● **EXERCISE GOAL**:
Nothing in the records below may change; print them all exactly.

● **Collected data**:
##########

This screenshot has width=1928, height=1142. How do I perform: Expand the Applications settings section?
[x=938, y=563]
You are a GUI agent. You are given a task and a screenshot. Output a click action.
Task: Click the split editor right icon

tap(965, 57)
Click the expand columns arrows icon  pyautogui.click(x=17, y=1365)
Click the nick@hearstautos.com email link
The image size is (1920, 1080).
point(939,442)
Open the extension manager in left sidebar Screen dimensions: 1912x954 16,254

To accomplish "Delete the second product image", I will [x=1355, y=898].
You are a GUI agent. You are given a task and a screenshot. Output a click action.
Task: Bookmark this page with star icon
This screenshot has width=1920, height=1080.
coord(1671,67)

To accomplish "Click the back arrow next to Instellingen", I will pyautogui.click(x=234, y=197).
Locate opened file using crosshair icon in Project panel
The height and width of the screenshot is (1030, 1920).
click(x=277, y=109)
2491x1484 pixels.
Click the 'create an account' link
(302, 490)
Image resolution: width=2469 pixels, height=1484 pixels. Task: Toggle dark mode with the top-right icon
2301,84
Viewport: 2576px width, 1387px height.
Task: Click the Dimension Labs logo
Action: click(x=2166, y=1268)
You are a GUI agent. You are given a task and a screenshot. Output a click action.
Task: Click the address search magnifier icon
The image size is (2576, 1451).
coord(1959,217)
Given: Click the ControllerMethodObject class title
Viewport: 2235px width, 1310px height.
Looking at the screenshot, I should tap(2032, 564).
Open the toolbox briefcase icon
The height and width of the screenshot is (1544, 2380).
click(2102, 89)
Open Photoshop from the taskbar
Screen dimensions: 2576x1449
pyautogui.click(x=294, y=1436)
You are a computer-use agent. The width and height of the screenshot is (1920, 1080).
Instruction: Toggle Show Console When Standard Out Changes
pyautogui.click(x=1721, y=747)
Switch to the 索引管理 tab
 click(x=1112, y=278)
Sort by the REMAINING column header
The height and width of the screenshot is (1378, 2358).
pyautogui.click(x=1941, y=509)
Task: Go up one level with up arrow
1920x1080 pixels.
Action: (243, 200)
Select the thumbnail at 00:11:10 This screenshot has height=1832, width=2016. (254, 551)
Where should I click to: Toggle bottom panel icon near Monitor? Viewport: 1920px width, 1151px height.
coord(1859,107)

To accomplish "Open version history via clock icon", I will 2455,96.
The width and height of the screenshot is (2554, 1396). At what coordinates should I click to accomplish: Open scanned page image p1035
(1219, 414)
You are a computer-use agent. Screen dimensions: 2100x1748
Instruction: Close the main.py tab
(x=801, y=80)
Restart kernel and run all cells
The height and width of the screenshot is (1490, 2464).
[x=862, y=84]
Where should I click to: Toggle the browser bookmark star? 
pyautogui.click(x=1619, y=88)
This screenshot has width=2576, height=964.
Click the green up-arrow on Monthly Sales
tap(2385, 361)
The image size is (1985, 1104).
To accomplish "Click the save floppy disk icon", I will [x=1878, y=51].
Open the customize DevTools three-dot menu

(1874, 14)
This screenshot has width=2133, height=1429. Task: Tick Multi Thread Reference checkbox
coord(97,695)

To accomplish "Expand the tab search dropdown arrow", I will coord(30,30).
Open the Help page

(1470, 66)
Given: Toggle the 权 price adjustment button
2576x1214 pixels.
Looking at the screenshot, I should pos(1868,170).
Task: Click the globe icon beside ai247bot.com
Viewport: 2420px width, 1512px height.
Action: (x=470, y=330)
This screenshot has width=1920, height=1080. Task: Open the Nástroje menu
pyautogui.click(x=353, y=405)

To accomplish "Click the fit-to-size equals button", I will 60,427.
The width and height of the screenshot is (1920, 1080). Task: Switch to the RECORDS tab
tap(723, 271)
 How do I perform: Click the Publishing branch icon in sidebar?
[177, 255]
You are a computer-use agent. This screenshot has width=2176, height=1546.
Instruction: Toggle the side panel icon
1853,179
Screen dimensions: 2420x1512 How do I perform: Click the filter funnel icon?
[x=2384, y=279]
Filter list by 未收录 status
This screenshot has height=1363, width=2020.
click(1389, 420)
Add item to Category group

##########

● **OUTPUT FOR THIS EXERCISE**:
This screenshot has width=1928, height=1142. How do I perform: Expand the Applications settings section?
[x=938, y=563]
You are a GUI agent. You are given a task and a screenshot. Output a click action.
Task: Click the split editor right icon

tap(965, 57)
Click the expand columns arrows icon  pyautogui.click(x=17, y=1365)
Click the nick@hearstautos.com email link
The image size is (1920, 1080).
point(939,442)
Open the extension manager in left sidebar Screen dimensions: 1912x954 16,254

To accomplish "Delete the second product image", I will [x=1355, y=898].
You are a GUI agent. You are given a task and a screenshot. Output a click action.
Task: Bookmark this page with star icon
This screenshot has width=1920, height=1080.
coord(1671,67)

To accomplish "Click the back arrow next to Instellingen", I will pyautogui.click(x=234, y=197).
Locate opened file using crosshair icon in Project panel
The height and width of the screenshot is (1030, 1920).
click(x=277, y=109)
2491x1484 pixels.
Click the 'create an account' link
(302, 490)
Image resolution: width=2469 pixels, height=1484 pixels. Task: Toggle dark mode with the top-right icon
2301,84
Viewport: 2576px width, 1387px height.
Task: Click the Dimension Labs logo
Action: click(x=2166, y=1268)
You are a GUI agent. You are given a task and a screenshot. Output a click action.
Task: Click the address search magnifier icon
The image size is (2576, 1451).
coord(1959,217)
Given: Click the ControllerMethodObject class title
Viewport: 2235px width, 1310px height.
Looking at the screenshot, I should tap(2032, 564).
Open the toolbox briefcase icon
The height and width of the screenshot is (1544, 2380).
click(2102, 89)
Open Photoshop from the taskbar
Screen dimensions: 2576x1449
pyautogui.click(x=294, y=1436)
You are a computer-use agent. The width and height of the screenshot is (1920, 1080).
Instruction: Toggle Show Console When Standard Out Changes
pyautogui.click(x=1721, y=747)
Switch to the 索引管理 tab
 click(x=1112, y=278)
Sort by the REMAINING column header
The height and width of the screenshot is (1378, 2358).
pyautogui.click(x=1941, y=509)
Task: Go up one level with up arrow
1920x1080 pixels.
Action: (243, 200)
Select the thumbnail at 00:11:10 This screenshot has height=1832, width=2016. (254, 551)
Where should I click to: Toggle bottom panel icon near Monitor? Viewport: 1920px width, 1151px height.
coord(1859,107)

To accomplish "Open version history via clock icon", I will 2455,96.
The width and height of the screenshot is (2554, 1396). At what coordinates should I click to accomplish: Open scanned page image p1035
(1219, 414)
You are a computer-use agent. Screen dimensions: 2100x1748
Instruction: Close the main.py tab
(x=801, y=80)
Restart kernel and run all cells
The height and width of the screenshot is (1490, 2464).
[x=862, y=84]
Where should I click to: Toggle the browser bookmark star? 
pyautogui.click(x=1619, y=88)
This screenshot has width=2576, height=964.
Click the green up-arrow on Monthly Sales
tap(2385, 361)
The image size is (1985, 1104).
To accomplish "Click the save floppy disk icon", I will [x=1878, y=51].
Open the customize DevTools three-dot menu

(1874, 14)
This screenshot has width=2133, height=1429. Task: Tick Multi Thread Reference checkbox
coord(97,695)

To accomplish "Expand the tab search dropdown arrow", I will coord(30,30).
Open the Help page

(1470, 66)
Given: Toggle the 权 price adjustment button
2576x1214 pixels.
Looking at the screenshot, I should pos(1868,170).
Task: Click the globe icon beside ai247bot.com
Viewport: 2420px width, 1512px height.
Action: (x=470, y=330)
This screenshot has width=1920, height=1080. Task: Open the Nástroje menu
pyautogui.click(x=353, y=405)

To accomplish "Click the fit-to-size equals button", I will 60,427.
The width and height of the screenshot is (1920, 1080). Task: Switch to the RECORDS tab
tap(723, 271)
 How do I perform: Click the Publishing branch icon in sidebar?
[177, 255]
You are a computer-use agent. This screenshot has width=2176, height=1546.
Instruction: Toggle the side panel icon
1853,179
Screen dimensions: 2420x1512 How do I perform: Click the filter funnel icon?
[x=2384, y=279]
Filter list by 未收录 status
This screenshot has height=1363, width=2020.
click(1389, 420)
Add item to Category group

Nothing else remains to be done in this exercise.